Born in Atchison, Kansas, in 1897, Earhart was the daughter of a banker and socialite who had a troubled and tumultuous childhood because of her alcoholic father. Her mother, considered progressive because she allowed her daughters to dress like tomboys, eventually would help fund her oldest daughter’s flying passion. Earhart was the sixteenth woman to be awarded a pilot’s license in 1923 at the age of 26. She became a sales rep for Kinner Aircraft and Cosmopolitan magazine hired her to write columns about flying. She also became a visiting faculty member for Purdue University and great friend of First Lady Eleanor Roosevelt (whom Earhart took flying). This national exposure—and her daring record-setting flights—made her a darling of the pre-World War II era. When she proposed a circumnavigational flight around the world in 1937, Putnam put his promotion engine to work and created a media frenzy. And when Earhart and navigator Fred Noonan took off from Miami, Florida, on June 1, the world was watching. After completing 22,000 miles of the 29,000-mile trip, Earhart and Noonan departed Lae Airfield in the South Pacific for Howland Island, the longest overwater portion of the flight. The pair were supposed to communicate with the U.S. Coast Guard ship Itasca, but although the ship could hear Earhart, she could not hear its transmissions. At 7:42 a.m. the Itasca received this transmission from Earhart: “We must be on you, but we cannot see you. Gas is running low.” A search of 150,000 square miles in the Pacific—at $4 million the most costly and intensive search and rescue of the time—never revealed a crash site or what happened to the Lockheed Electra 10E and its crew.
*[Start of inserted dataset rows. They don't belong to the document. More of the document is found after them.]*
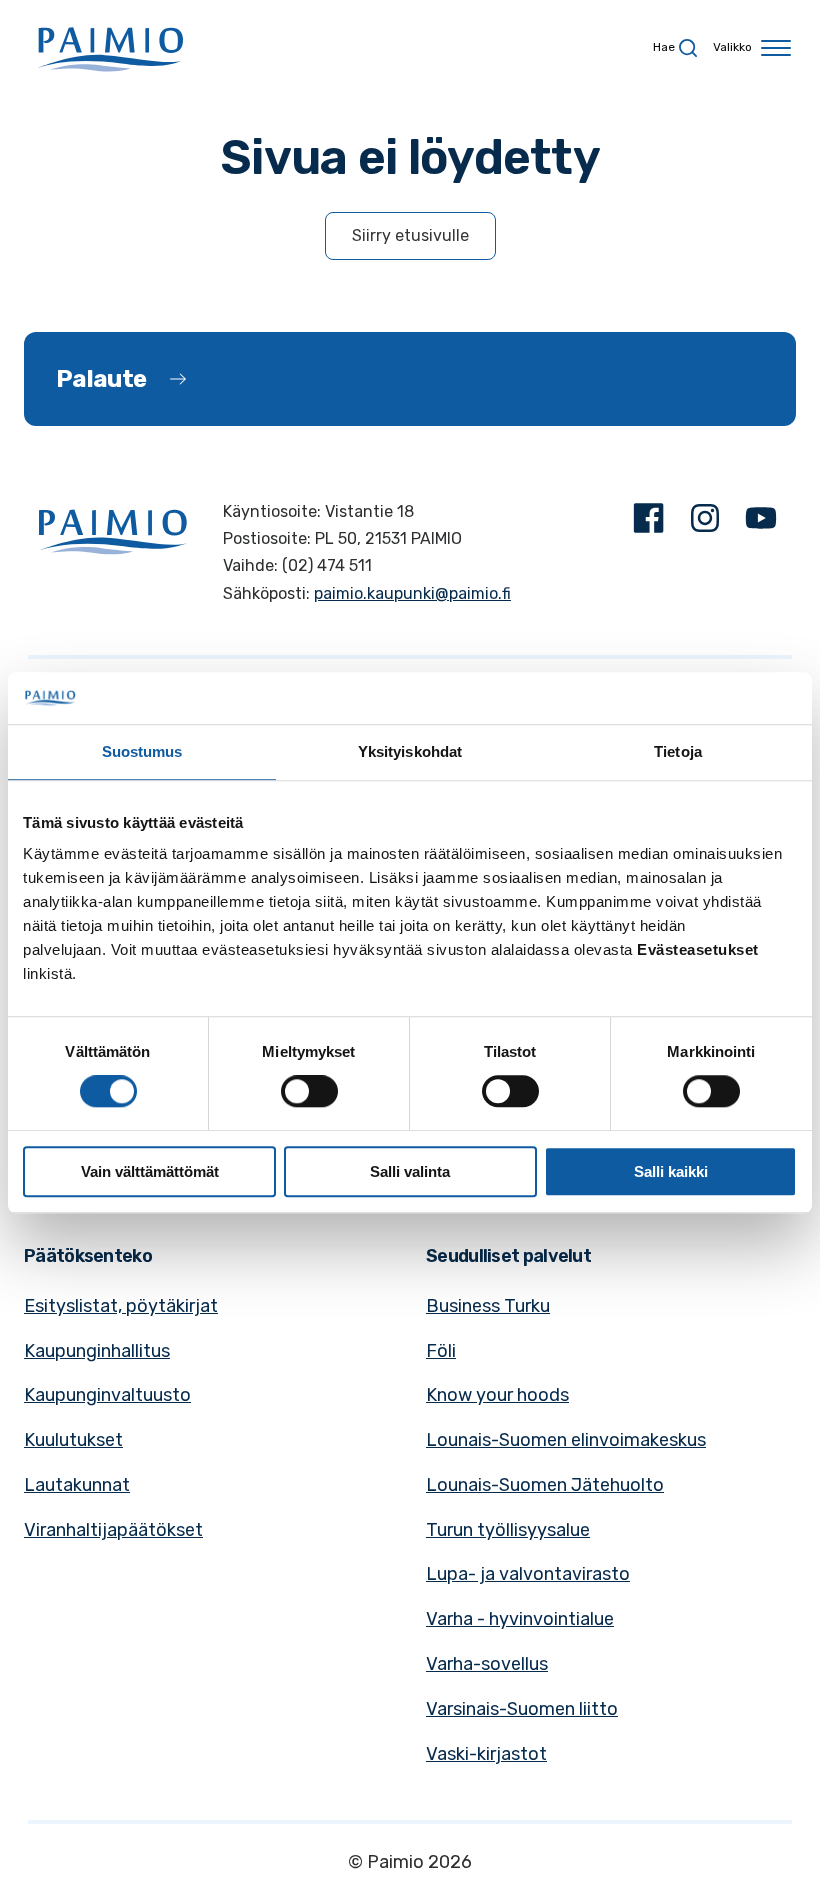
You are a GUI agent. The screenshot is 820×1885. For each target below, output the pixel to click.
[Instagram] (705, 522)
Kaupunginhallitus (97, 1351)
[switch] (309, 1091)
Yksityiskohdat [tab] (410, 751)
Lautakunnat (77, 1485)
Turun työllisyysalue (508, 1530)
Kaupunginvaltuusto (107, 1395)
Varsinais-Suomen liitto (522, 1709)
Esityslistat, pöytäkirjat (121, 1306)
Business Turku (488, 1306)
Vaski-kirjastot (486, 1754)
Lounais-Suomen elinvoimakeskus (566, 1440)
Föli (441, 1351)
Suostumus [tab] (142, 751)
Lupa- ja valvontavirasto (528, 1574)
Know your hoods (497, 1395)
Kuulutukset (73, 1440)
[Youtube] (761, 522)
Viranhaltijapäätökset (113, 1530)
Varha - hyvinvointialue (520, 1619)
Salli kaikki (671, 1171)
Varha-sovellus (487, 1664)
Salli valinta (410, 1171)
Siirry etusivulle (410, 235)
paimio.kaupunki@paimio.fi (412, 593)
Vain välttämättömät (150, 1171)
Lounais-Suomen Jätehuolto (545, 1485)
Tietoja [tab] (678, 751)
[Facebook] (649, 522)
“The mystery is part of what keeps us interested,” said Dr. Tom Crouch, aeronautics curator at the National Air and Space Museum. “In part, we remember her because she’s our favorite missing person.”
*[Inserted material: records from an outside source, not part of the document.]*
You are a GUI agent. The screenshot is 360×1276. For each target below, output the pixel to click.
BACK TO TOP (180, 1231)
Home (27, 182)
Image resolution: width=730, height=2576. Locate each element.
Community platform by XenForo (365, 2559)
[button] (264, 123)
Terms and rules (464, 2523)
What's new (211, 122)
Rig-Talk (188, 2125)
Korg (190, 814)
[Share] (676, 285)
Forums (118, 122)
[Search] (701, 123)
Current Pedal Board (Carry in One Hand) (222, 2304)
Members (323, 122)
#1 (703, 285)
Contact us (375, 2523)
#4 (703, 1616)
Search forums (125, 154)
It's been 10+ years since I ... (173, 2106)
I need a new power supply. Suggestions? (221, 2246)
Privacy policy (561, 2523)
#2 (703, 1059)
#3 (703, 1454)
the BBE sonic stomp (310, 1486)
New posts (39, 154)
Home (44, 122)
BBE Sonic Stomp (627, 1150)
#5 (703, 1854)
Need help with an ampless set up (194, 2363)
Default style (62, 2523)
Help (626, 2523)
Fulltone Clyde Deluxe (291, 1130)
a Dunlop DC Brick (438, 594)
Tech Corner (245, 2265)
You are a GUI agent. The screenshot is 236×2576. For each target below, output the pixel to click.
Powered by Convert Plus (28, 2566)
In 1942, several residents of East Hartford, Connecticut, called their local police station to report sightings of a flying saucer or UFO. Those sightings were one of the nearly 200 test flights of the Vought V–173, also known as the “Flying Pancake.” The design—by aeronautical engineer Charles H. Zimmerman—had a circular wing that was more than 23 feet in diameter, with three-blade propellers at the wing tips. Zimmerman said the design would minimize drag, would allow uniform air flow over the whole aircraft, and take off and land at exceptionally low speeds. It was an early version of a vertical takeoff and landing vehicle (VTOL). The U.S. Navy, looking for aircraft to take off from its carriers, enlisted Zimmerman to create a military version—the XF5U. The Navy turned its attention to turbojet engines and scrapped the Flying Flapjack—as the military version was called. It was fast—550 mph—and rugged. The prototype was eventually destroyed by a wrecking ball.